A assinatura nos papéis de bruxelas poderá ter sido ao mesmo tempo a assinatura da sentença de morte deste executivo, já que esta madrugada, apesar do sim do Parlamento grego ao documento lavrado em Bruxelas, mais de três dezenas dos deputados do seu Syriza – que se sentam precisamente na bancada que apoio o Governo – votaram contra o seu trabalho. Entre eles, Varoufakis e a vice-mistra da Finanças, que ainda ontem apresentou a demissão.

Ou seja, Tsipras optou pelo que diz ser uma inevitabilidade e arriscou desfazer a sua própria equipa governamental.

E apesar de tudo, do sim do Parlamento ao novo pacote de austeridade – a pior de sempre, diz-se –, o que espera os gregos ao virar desta esquina? Wolfgang Schäuble, com as rédeas da Europa nas mãos, quer mais. Acusado por Yanis Varoufakis de querer usar Atenas como exemplo para os parceiros europeus – uma tese que parece ser sustentada por Timothy Geithner, o antigo secretário do Tesouro dos Estados Unidos.
Via verde finlandesa
Sempre próximo de Schäuble na arena do Eurogrupo, o ministro finlandês das Finanças recebeu entretanto do Parlamento do seu país a aprovação às negociações do terceiro resgate da Grécia.
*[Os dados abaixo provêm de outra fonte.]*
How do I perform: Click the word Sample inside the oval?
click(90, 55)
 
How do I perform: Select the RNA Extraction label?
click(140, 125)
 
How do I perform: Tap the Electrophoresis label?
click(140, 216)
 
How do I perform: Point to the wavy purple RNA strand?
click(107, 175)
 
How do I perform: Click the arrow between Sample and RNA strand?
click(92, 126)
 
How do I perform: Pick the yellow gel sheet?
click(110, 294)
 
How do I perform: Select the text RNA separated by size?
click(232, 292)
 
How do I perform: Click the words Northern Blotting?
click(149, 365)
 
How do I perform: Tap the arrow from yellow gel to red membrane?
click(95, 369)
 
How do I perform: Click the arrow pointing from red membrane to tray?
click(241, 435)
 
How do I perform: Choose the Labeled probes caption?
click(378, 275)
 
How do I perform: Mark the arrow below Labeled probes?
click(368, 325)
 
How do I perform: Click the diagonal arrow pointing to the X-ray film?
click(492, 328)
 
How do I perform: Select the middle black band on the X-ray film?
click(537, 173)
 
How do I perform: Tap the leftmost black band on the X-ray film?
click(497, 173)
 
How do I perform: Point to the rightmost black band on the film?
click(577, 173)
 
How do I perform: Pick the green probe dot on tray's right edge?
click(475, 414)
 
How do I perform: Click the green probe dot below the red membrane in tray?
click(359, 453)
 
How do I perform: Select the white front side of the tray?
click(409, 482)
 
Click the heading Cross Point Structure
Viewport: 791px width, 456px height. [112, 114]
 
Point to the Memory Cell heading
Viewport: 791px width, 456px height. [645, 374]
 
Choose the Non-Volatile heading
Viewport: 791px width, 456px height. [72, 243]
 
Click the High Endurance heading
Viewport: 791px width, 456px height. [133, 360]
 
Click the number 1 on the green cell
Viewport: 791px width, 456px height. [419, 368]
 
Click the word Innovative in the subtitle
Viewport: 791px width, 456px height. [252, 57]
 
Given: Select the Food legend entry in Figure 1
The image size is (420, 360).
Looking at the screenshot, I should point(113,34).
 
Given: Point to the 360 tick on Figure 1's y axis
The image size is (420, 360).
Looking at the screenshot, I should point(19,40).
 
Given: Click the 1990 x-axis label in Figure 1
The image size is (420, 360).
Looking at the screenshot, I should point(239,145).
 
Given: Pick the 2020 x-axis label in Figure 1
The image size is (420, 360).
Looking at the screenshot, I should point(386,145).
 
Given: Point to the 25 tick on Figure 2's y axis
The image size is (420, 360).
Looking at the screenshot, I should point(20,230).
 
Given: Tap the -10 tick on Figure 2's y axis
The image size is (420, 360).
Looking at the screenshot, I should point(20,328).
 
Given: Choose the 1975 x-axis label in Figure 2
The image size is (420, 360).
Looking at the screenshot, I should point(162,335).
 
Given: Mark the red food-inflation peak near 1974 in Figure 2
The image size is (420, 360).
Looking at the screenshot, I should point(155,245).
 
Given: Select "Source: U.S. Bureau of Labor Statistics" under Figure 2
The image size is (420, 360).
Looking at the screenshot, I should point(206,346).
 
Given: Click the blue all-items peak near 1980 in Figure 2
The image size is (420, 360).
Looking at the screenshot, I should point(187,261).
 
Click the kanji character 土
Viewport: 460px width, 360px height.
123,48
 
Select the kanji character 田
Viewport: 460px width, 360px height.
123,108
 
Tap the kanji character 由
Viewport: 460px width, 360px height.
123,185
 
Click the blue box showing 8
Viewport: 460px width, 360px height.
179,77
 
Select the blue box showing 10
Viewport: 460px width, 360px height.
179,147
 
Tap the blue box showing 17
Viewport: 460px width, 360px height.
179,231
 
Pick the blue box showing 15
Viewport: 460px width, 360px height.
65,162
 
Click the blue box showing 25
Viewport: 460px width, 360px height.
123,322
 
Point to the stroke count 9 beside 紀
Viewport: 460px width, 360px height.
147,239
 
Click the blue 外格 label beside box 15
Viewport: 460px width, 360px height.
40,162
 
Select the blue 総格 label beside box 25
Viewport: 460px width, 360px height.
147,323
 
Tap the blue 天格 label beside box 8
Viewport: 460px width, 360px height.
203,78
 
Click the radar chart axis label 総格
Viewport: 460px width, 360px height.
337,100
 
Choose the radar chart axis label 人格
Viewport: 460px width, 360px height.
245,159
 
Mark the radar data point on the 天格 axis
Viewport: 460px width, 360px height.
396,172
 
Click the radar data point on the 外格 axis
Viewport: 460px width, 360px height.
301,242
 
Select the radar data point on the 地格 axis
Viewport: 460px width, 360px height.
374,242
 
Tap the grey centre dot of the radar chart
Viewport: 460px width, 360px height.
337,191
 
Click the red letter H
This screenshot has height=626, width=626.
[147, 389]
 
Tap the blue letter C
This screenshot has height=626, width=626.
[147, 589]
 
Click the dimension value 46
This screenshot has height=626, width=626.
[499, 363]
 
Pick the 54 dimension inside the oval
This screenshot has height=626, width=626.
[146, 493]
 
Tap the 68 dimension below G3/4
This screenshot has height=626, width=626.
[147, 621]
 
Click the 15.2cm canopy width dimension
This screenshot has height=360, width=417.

O que acaba por constituir um apertar da malha austeritária em torno do Governo do Syriza e dos Gregos Independentes.

“Temos mandato da Grande Comissão do Parlamento para aprovar quer o financiamento temporário de sete mil milhões proposto pela Comissão Europeia, quer a decisão, sujeita a condições estritas, de aprovar no Eurogrupo o início das negociações para um plano de financiamento ao abrigo do Mecanismo Europeu de Solidariedade da União Europeia para a Grécia”, declarou em Helsínquia Alexander Stubb.

Na mesma linha de Berlim, porém, o governante finlandês deixou vincada a oposição a qualquer forma de perdão da dívida soberana grega.